Do bazy w Krzesinach Norwegia skierowała cztery myśliwce F-35, około stu pilotów, techników i innych specjalistów. „Już po raz drugi w tym roku Norwegia realizuje pilną misję w Polsce. Misją NATO jest ochrona przestrzeni powietrznej Sojuszu i Polski. Oznacza to, że nieproszeni goście, niezależnie od tego, czy są to rosyjskie myśliwce, czy drony, mogą zostać zestrzelone” – wskazuje norweski dziennik „Aftenposten”.
– Będziemy tam przez osiem tygodni. Pierwszą część misji rozwiązujemy wspólnie z Holandią – mówił w rozmowie z dziennikiem dowódca misji ppłk Morten Hanche.
Norweska misja w Polsce. „Strzelamy z tego, co mamy”
Stacjonujący w Polsce Norwedzy nie chcą doświadczyć tego, z czym zmierzyli się Holendrzy, a co wywołało falę oburzenia w całej Europie. Mowa o doniesieniach zgodnie z którymi zarówno holenderskie F-35 i polskie F-16 miały zestrzelić rosyjskie drony.
Mimo że użycie rakiet nie zostało potwierdzone, „Aftenposten” zwraca uwagę, że wystrzelenie jednego pocisku Sidewinder może kosztować około dwóch mln zł, a pocisku typu AMRAAM ok. 7,5 mln zł. Tymczasem do Polski miały wlecieć wykonane z plastiku i sklejki, tanie „drony-wabiki” typu Gerber.
Dowódca ppłk Morten Hanche ocenia, że misja w Polsce nie będzie dla Norwegów rutynowym zdaniem. – Stawiamy sobie cele, z którymi nie pracujemy na co dzień. Ale obserwowaliśmy i ćwiczyliśmy z wyprzedzeniem – w poszukiwaniu i trafianiu w małe cele.
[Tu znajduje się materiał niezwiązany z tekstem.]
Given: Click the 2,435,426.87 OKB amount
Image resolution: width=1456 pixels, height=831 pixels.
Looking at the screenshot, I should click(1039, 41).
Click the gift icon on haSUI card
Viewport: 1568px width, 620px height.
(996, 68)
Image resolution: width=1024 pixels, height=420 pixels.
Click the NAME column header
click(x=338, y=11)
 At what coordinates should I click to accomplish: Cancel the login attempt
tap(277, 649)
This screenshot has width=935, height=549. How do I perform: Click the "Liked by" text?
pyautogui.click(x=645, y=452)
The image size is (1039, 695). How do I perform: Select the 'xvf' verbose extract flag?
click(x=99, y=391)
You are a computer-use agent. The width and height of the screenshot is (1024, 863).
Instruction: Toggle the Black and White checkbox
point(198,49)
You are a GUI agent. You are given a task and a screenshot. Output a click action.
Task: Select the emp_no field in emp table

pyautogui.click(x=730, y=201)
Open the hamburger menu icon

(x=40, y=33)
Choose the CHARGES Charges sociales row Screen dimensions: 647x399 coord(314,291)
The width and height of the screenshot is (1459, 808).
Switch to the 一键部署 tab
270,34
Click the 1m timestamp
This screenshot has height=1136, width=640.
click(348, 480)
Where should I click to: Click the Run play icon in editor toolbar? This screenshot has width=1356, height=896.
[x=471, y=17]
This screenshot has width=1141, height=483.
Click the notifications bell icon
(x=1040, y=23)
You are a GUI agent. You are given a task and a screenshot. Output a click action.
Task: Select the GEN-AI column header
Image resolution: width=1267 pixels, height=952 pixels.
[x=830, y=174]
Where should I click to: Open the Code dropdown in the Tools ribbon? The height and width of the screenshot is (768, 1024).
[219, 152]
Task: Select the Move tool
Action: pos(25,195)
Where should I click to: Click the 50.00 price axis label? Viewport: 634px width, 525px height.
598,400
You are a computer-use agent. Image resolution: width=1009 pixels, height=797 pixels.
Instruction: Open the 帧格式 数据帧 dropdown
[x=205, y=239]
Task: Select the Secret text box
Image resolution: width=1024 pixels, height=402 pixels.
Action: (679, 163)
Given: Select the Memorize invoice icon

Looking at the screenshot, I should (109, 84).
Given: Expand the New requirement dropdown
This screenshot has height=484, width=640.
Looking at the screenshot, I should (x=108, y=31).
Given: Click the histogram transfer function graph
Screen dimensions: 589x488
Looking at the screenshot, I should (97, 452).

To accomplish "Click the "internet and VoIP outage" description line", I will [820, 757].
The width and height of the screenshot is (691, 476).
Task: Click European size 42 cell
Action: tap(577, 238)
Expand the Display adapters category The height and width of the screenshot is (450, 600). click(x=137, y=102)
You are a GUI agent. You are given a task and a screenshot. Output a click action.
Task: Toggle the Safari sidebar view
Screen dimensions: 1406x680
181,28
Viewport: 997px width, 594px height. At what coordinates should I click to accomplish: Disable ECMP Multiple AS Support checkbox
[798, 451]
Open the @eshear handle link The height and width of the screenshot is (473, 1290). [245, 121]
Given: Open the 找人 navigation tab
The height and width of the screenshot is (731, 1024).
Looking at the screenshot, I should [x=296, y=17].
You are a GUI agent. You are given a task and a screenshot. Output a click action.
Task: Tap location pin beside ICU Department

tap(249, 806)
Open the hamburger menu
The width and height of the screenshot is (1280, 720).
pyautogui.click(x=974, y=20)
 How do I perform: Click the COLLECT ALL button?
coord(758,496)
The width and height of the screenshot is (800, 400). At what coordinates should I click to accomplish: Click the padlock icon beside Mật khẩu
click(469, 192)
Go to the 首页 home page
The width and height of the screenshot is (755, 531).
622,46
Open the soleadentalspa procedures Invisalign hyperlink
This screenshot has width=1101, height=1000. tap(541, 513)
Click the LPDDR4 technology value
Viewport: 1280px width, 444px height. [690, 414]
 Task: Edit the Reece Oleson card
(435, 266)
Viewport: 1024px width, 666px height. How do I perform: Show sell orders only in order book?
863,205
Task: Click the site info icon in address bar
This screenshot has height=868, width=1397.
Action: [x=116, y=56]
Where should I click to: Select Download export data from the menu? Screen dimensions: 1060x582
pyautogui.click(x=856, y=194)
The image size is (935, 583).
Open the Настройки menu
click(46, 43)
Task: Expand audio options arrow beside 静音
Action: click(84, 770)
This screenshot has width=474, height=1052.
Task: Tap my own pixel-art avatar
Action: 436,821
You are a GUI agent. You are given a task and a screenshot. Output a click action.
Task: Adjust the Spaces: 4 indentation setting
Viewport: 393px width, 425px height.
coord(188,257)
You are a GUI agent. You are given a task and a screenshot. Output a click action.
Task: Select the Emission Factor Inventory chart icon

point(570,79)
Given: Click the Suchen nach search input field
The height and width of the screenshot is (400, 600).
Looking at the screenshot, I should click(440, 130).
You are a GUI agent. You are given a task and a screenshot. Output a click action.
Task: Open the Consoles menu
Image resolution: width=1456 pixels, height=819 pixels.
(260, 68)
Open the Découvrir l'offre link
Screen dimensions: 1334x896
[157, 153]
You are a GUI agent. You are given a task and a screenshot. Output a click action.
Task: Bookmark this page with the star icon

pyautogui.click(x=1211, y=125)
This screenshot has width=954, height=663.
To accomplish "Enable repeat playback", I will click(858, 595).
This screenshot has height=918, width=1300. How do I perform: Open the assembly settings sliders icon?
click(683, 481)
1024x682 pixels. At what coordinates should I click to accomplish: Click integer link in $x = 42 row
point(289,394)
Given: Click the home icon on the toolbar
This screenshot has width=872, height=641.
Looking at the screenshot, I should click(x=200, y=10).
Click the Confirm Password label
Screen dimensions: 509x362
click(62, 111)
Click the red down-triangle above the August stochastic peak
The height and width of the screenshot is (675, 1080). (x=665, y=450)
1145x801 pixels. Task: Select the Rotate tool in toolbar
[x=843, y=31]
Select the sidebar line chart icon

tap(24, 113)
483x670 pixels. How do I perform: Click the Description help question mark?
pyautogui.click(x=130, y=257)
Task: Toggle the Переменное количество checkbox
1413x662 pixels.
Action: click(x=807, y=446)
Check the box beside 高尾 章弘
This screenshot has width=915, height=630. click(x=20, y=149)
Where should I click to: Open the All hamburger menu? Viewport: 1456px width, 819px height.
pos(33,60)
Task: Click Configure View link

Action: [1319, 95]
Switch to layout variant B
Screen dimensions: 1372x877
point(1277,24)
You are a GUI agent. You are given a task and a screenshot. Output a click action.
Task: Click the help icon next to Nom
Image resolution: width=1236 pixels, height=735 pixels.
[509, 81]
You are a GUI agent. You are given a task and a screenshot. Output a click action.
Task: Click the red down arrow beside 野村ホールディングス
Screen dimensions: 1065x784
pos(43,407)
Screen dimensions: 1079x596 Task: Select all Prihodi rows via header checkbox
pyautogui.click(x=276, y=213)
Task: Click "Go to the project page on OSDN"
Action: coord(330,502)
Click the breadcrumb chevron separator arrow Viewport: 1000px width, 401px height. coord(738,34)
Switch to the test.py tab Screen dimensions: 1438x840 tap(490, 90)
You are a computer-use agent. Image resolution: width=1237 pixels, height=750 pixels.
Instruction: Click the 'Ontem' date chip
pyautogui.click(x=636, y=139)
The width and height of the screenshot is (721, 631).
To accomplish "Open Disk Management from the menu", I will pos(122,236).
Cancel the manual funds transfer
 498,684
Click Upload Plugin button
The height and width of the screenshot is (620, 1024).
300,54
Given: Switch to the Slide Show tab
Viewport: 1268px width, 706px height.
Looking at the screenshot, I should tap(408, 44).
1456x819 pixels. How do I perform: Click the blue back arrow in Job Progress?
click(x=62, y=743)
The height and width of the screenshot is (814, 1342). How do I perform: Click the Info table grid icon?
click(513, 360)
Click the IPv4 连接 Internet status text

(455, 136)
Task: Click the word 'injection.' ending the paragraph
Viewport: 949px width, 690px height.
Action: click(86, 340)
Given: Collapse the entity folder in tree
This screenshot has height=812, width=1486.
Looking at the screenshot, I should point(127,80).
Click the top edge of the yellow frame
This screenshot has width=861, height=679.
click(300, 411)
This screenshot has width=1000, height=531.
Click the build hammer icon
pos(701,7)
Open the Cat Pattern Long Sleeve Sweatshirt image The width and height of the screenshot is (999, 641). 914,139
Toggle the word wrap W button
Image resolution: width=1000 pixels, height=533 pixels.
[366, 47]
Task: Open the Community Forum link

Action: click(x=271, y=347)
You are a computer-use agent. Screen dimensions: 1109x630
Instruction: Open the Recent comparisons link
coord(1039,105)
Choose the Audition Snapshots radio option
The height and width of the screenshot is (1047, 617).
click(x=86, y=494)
Mamy bardzo dobry symulator, z którego często korzystaliśmy – powiedział.
Hanche wskazał, że rosyjskie drony są małe i wolno się poruszają. – Daje nam to ogromne pole manewru, w przeciwieństwie na przykład do spotkania z rosyjskimi myśliwcami – mówił.
Szef norweskiego resortu obrony Tore O. Sandvik przekazał, że w obliczu zagrożenia dronami, norwescy piloci F-35 będą je zestrzeliwać. – Strzelamy do nich z tego, co mamy. Będziemy chronić polską przestrzeń powietrzną, eliminować pojawiające się zagrożenia – zapowiadał.
Jak ocenił, są tańsze sposoby na zestrzelanie dronów, czego nauczyła się Ukraina po rozpoczęciu pełnoskalowej inwazji Rosji. – Będziemy się tego uczyć. I będzie to ważna część obrony przeciwlotniczej, którą będziemy tworzyć w NATO i Norwegii w przyszłości – dodał.